Da tempo stiamo assistendo, popcorn alla mano, alla Royal Rumble mediatica tra professionisti e opinionisti di ogni genere sul caso dei follower falsi di Beppe Grillo. Proprio ieri, infatti, è stata diffusa un ricerca condotta dal professor Marco Camisani Calzolari, il quale è già balzato agli onori della cronaca per aver provato a dimostrare come buona parte dei follower dei grandi brand sia in realtà dei BOT, cioè account controllati da programmi senza nessuna identità reale alle spalle.

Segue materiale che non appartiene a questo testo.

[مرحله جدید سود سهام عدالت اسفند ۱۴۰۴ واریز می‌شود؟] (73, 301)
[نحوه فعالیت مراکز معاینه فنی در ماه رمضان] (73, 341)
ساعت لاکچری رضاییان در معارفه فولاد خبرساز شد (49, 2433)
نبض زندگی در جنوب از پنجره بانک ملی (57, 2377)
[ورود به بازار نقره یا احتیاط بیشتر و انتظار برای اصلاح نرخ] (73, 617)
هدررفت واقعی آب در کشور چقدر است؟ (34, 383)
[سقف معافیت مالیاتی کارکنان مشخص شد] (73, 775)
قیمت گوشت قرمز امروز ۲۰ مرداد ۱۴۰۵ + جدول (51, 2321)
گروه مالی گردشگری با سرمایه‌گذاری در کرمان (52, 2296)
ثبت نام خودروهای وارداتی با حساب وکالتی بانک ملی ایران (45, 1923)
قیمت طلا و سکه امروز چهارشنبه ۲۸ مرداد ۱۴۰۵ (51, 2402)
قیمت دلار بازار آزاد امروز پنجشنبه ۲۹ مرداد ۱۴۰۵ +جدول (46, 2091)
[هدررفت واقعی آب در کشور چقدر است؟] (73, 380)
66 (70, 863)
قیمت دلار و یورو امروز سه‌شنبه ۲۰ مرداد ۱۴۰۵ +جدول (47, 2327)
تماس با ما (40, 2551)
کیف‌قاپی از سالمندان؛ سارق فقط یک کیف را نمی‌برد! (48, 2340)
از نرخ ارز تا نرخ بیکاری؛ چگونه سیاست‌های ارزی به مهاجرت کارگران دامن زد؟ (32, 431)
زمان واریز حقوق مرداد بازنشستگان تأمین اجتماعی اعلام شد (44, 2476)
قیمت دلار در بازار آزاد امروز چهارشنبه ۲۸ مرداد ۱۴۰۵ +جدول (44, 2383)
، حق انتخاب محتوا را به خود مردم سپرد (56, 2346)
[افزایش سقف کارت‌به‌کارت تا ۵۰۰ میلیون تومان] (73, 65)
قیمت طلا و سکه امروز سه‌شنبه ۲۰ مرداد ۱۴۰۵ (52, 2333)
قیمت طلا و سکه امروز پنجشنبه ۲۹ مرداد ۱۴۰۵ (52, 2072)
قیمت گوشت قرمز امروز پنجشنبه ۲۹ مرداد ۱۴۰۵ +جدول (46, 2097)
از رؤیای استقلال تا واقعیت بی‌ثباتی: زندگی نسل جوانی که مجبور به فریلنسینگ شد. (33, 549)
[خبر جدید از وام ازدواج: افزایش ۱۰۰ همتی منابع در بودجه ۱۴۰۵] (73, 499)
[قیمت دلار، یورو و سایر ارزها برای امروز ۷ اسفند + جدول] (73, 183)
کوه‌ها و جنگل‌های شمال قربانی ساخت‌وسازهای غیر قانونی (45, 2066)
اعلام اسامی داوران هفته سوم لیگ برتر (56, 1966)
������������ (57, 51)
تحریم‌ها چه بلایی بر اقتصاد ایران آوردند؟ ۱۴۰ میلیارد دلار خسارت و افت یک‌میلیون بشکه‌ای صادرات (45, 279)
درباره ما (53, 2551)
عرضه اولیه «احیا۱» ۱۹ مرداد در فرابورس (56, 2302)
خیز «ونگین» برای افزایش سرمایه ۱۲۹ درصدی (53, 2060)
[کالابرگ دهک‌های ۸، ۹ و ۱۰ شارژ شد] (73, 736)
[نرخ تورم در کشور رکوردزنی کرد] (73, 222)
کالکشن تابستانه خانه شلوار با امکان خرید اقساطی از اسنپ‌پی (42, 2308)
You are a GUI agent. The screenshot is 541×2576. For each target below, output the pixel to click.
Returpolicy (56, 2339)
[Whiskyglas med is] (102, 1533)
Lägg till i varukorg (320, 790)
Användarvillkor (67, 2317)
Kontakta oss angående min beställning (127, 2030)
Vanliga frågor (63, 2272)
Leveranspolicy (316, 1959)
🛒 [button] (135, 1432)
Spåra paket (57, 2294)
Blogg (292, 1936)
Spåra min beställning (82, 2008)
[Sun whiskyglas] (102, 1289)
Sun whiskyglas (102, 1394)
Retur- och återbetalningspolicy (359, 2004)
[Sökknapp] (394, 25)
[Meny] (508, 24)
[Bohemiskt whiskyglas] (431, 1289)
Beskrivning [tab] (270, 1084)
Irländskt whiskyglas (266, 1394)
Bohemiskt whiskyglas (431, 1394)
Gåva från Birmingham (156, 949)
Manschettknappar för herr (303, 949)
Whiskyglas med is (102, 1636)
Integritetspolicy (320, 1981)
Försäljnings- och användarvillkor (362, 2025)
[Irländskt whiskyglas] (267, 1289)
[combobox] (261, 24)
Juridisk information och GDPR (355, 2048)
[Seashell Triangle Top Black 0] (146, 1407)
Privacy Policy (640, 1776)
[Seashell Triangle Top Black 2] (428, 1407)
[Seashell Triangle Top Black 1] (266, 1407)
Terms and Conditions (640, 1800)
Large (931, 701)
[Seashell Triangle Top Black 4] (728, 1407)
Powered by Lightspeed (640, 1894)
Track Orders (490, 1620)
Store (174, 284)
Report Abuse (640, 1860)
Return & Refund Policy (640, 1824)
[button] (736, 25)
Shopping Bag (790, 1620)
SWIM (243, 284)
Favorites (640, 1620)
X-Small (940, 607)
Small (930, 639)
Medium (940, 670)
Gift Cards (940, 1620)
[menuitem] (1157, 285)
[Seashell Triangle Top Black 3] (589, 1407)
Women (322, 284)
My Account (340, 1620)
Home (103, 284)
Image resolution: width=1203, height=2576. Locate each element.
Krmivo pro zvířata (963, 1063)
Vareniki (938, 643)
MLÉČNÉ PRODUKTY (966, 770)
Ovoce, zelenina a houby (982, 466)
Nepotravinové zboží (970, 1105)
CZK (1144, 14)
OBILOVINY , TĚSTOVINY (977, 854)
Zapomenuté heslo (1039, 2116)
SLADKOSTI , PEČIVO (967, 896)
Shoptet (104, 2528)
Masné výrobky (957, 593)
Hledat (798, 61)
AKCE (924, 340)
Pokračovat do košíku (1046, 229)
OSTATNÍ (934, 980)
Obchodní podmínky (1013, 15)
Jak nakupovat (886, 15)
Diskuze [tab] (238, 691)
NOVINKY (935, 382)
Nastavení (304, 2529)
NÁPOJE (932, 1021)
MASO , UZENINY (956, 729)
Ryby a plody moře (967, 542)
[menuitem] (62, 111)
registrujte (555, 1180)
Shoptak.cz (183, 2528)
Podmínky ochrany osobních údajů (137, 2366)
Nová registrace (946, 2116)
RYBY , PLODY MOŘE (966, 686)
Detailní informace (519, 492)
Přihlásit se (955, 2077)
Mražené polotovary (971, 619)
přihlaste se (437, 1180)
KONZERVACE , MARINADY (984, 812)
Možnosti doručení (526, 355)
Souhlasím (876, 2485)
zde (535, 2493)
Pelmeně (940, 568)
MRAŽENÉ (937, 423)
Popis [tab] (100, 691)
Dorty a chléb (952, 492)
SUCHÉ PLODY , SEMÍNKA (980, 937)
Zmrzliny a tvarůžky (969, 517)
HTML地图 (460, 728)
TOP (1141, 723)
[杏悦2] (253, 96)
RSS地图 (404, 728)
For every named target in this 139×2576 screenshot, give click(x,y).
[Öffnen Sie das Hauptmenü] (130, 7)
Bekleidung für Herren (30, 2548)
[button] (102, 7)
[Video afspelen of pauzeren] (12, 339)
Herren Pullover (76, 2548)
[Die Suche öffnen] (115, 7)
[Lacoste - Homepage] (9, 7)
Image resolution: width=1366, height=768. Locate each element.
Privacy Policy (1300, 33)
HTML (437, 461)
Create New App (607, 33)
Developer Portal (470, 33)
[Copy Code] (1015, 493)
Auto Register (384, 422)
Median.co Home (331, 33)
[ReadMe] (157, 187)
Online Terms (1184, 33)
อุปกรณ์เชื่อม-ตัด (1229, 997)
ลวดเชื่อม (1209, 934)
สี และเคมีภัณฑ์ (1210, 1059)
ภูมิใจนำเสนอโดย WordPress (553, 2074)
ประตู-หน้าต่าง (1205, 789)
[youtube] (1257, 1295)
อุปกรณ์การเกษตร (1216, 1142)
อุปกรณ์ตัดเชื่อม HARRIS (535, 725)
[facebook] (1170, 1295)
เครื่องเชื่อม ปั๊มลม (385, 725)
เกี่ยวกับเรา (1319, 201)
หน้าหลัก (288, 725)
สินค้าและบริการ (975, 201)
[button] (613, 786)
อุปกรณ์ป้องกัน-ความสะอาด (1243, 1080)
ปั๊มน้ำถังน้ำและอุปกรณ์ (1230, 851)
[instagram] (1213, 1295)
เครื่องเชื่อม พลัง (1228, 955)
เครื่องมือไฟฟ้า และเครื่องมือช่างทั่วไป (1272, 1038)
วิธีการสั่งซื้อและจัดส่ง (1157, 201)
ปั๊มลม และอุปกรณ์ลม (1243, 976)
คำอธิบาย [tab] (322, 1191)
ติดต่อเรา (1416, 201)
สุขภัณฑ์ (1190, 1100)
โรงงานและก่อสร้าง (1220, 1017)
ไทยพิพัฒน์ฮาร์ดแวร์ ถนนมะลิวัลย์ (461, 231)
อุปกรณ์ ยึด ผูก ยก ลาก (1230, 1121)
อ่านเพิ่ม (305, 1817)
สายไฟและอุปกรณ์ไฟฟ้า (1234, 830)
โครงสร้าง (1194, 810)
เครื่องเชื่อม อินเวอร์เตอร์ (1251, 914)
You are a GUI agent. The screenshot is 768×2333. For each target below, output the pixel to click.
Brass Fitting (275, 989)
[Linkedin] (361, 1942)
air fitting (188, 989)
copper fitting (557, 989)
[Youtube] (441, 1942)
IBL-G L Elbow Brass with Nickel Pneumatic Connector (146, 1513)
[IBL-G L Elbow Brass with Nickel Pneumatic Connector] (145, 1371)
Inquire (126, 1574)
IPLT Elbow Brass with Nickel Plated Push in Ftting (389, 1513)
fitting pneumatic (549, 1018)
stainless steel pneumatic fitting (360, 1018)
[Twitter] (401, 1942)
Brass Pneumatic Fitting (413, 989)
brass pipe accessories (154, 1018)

Dopo avere letto la metodologia della ricerca ci sentiamo di dire di non condividerne pienamente le conclusioni. E’ vero che la pratica di acquistare follower finti è molto diffusa e può gonfiare all’inverosimile gli account Twitter di alcuni personaggi famosi e aziende. Tuttavia non è detto il contrario: cioè che un account con grande visibilità, specialmente se è quello ufficiale di un personaggio noto al web come Beppe Grillo (non un utente dell’ultima ora), debba necessariamente essere seguito da orde di follower falsi o comprati al mercato nero.
Secondo la metodologia utilizzata da Camisani Calzolari anche un utente, reale, che apra un account su Twitter, perché ne ha sentito parlare da TV e giornali, ma che non vi partecipa attivamente, è definito come BOT. Perché magari non ha un’immagine profilo o perché non twitta quasi mai, oppure perché non contiene una bio o non ha mai messo un link o molte di queste cose assieme. Insomma, ci sembrano queste delle classificazioni forse un po’ semplicistiche per individuare un account frutto di un software. Forse le percentuali della ricerca andrebbero un po’ riviste.
Del resto è intuibile come mai un utente che non ha mai twittato e che ha semplicemente creato il proprio account possa seguire Beppe Grillo. Pensateci: Grillo è una delle persone più note online e io sono un nuovo utente di Twitter che inizia ad usare la piattaforma. Mi metto quindi a seguire qualche account di personaggi famosi… ed ecco allora che inizio a seguire Beppe Grillo, Severgnini, Jovanotti o altri italiani e internazionali. Dopodiché scopro che in realtà Twitter non fa per me e smetto di usarlo, pur mantenendolo attivo (perché complicato, perché non ho soddisfazione ad usarlo, perché mi aspettavo una cosa diversa etc…).
Per questo motivo dovrei essere definito, in modo anche un po’ scortese, un utente falso?
Questa riflessione si inserisce in un tema molto più ampio e dalla portata quasi epistemologica: possiamo misurare in modo quantitativo l’influenza delle persone e delle aziende online?
E’ vero che chi ha più follower o che riesce a dar vita a più interazioni di altri è per questo più influente attraverso le sue opinioni? La risposta secondo noi è no. In questo caso si può parlare di notorietà o di visibilità online, direttamente proporzionale al numero di contatti, ma non di influenza vera e propria.
Pensiamo che l’influenza in questo caso si basi soprattutto sulla forza delle idee, una componente in gran parte qualitativa. Le idee non si possono sommare, né si possono contare come si fa con gli oggetti o con le persone perché sono sempre relative “a qualcosa”. Così come non c’è un Beppe Grillo in ognuna delle teste dei suoi follower ma solo idee relative a quello che dice, spesso molto differenti.